SET EXERCISE 1: In the route search text, which device receives the route information that the control portion transmits in step S290?
SET EXERCISE 2: Name every cost that the route search text says is added together to form the link cost of each link.
SET EXERCISE 3: Continue the route search text after its final sentence about sending both sets of route information to the navigation device 100.
>> START PASSAGE PROVIDED
In step S270, using the function of the second route related information providing portion 21c, the control portion 20 calculates, for each link, the link cost that is the sum of the fuel efficiency deviation cost that is monotonically decreased for the standard deviation σ of the fuel efficiency, the fuel efficiency cost that is proportionate to the best value Cmin of the fuel efficiency, and the other costs. Then, using the function of the second route related information providing portion 21c, the control portion 20 searches for a combination of links that minimizes the total cost that is the sum of the link costs, that is a combination of links that connect the departure point to the destination indicated in the route request information, as the second route. The second route is a route that minimizes the total cost that is the sum of the link costs of the links, including the fuel efficiency deviation cost that monotonically decreases with respect to the standard deviation σ of the fuel efficiency. Therefore, links with a larger standard deviation σ of the fuel efficiency have a greater tendency to be used as configuration links of the second route. In step S280, the control portion 20 creates route information specifying the configuration links of the searched second route using the function of the second route related information providing portion 21c.
In step S290, using the function of the second route related information providing portion 21c, the control portion 20 transmits the route information that specifies the configuration links of the second route to the navigation device 100 that had requested a route. As a result, route information that specifies the configuration links of the second route specified as the selected route type in the route request information is obtained by the navigation device 100, and route guidance for the second route is performed by the navigation device 100 based on this route information. Therefore, a driver that has confidence in his or her driving performance is able to drive the vehicle along the second route in which links with a larger standard deviation σ of the fuel efficiency have a greater tendency to be used as configuration links, thus enabling the driver to feel a sense of achievement about improving the fuel efficiency in response to driving performance.
(2) Other Example Embodiments:
Using the functions of the first route related information providing portion 21b and the second route related information providing portion 21c, the control portion 20 may also provide both information related to the first route and information related to the second route. For example, a selection of the route type in a route search operation of the example embodiment may not be accepted beforehand, and the control portion 20 may search for a first route and a second route from the departure point to the destination using the functions of the first route related information providing portion 21b and the second route related information providing portion 21c, respectively, and both route information of the first route and route information of the second route may be provided. Furthermore, the control portion 20 may also transmit both the route information of the first route and the route information of the second route to the navigation device 100.
>> END PASSAGE PROVIDED
>> START GIVEN ENTRIES
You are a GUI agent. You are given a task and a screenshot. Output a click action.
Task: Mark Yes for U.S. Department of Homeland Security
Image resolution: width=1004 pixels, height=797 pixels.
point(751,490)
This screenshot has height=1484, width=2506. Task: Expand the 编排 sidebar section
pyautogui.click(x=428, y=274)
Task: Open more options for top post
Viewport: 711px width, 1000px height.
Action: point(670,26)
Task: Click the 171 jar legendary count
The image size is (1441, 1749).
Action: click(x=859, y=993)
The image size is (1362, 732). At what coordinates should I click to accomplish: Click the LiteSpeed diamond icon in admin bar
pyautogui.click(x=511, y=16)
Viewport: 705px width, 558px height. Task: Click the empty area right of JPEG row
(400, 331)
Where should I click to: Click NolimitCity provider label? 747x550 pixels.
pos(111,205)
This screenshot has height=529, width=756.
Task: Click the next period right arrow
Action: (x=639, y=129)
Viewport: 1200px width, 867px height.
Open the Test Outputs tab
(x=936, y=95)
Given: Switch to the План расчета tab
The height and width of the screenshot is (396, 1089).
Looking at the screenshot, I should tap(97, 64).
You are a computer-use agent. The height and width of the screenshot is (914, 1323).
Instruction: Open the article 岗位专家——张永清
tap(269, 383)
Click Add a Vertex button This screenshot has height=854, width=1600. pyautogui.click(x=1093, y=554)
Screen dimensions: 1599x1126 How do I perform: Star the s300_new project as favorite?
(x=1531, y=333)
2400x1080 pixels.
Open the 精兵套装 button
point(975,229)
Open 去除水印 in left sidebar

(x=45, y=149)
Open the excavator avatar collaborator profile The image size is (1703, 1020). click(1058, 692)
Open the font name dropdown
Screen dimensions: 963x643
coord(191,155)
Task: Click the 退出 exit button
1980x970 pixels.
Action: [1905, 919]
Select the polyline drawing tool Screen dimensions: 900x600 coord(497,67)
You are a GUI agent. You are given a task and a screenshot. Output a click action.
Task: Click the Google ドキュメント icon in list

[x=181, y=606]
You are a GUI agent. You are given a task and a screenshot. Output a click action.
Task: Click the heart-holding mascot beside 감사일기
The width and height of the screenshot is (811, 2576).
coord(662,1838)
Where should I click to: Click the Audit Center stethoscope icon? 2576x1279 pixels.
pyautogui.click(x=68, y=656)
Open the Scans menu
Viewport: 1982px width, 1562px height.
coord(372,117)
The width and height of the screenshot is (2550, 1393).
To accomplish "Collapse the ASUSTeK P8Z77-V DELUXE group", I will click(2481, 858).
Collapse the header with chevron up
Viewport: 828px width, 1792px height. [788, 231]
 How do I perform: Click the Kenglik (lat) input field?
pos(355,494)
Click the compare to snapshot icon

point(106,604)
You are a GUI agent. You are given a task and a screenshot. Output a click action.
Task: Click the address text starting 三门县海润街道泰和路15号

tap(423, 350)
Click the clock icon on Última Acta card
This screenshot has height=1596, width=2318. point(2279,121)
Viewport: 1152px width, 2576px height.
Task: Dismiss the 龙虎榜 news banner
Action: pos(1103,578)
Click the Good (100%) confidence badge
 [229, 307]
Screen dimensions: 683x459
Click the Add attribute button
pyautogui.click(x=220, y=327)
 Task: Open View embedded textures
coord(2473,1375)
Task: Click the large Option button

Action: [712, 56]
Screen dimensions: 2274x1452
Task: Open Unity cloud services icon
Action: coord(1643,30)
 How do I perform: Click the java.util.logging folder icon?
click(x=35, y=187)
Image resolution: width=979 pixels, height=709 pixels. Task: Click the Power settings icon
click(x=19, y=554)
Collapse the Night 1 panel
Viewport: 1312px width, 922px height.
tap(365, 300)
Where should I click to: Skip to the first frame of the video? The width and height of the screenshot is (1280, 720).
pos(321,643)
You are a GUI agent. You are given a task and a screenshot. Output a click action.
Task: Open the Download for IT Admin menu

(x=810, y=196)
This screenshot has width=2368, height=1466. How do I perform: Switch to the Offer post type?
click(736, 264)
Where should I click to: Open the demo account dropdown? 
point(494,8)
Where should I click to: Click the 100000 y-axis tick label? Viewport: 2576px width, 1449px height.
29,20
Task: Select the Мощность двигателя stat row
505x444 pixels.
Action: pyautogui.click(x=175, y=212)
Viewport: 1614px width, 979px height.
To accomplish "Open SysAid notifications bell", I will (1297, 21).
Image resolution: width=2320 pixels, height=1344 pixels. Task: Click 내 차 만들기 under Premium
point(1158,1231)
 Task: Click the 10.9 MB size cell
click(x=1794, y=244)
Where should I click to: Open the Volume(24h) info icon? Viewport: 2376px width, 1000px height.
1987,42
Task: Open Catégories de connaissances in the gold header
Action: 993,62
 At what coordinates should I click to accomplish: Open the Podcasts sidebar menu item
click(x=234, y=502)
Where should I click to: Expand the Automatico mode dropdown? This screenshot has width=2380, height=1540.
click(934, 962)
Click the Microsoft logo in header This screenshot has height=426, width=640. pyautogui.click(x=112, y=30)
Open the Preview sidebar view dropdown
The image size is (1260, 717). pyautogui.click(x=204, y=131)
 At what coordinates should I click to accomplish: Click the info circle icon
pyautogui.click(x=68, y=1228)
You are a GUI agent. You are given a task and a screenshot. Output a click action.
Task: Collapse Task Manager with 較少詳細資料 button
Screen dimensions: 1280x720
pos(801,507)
>> END GIVEN ENTRIES
TASK RESULT 1: The navigation device 100 that had requested a route receives it.

TASK RESULT 2:
- The fuel efficiency deviation cost, which monotonically decreases with respect to the standard deviation σ of the fuel efficiency
- The fuel efficiency cost, which is proportionate to the best value Cmin of the fuel efficiency
- The other costs

TASK RESULT 3:
In this case, additional information indicative of the estimated fuel efficiency, the driving distance, and the required time and the like when the vehicle travels the entire first route or the second route, or a configuration link of the first route or the second route, may be added to the route information of the first route or the route information of the second route. For example, the estimated fuel efficiency of the entire first route may be the sum of the products of the average value Cave of the fuel efficiency and the length of the configuration link of the first route, or it may be the sum of the products of the worst value Cmax of the fuel efficiency and the length of the configuration link of the first route. The former estimated fuel efficiency enables the driver to ascertain the fuel efficiency that can be obtained with average driving performance, and the latter estimated fuel efficiency enables the driver to ascertain the fuel efficiency that can be obtained at the very worst. Also, the estimated fuel efficiency calculated by switching between the worst value Cmax and the average value Cave multiplied by the length of the configuration link depending on whether the standard deviation σ of the fuel efficiency of the configuration link is greater than the predetermined value TH may be set as the estimated fuel efficiency for the entire first route. On the other hand, the estimated fuel efficiency for the entire second route may be set as the sum of the products of the average value Cave of the fuel efficiency and the length of the configuration link of the second route, or as the sum of the products of the best value Cmin and the length of the configuration link of the second route. The latter estimated fuel efficiency enables the driver to ascertain a target fuel efficiency of the second route.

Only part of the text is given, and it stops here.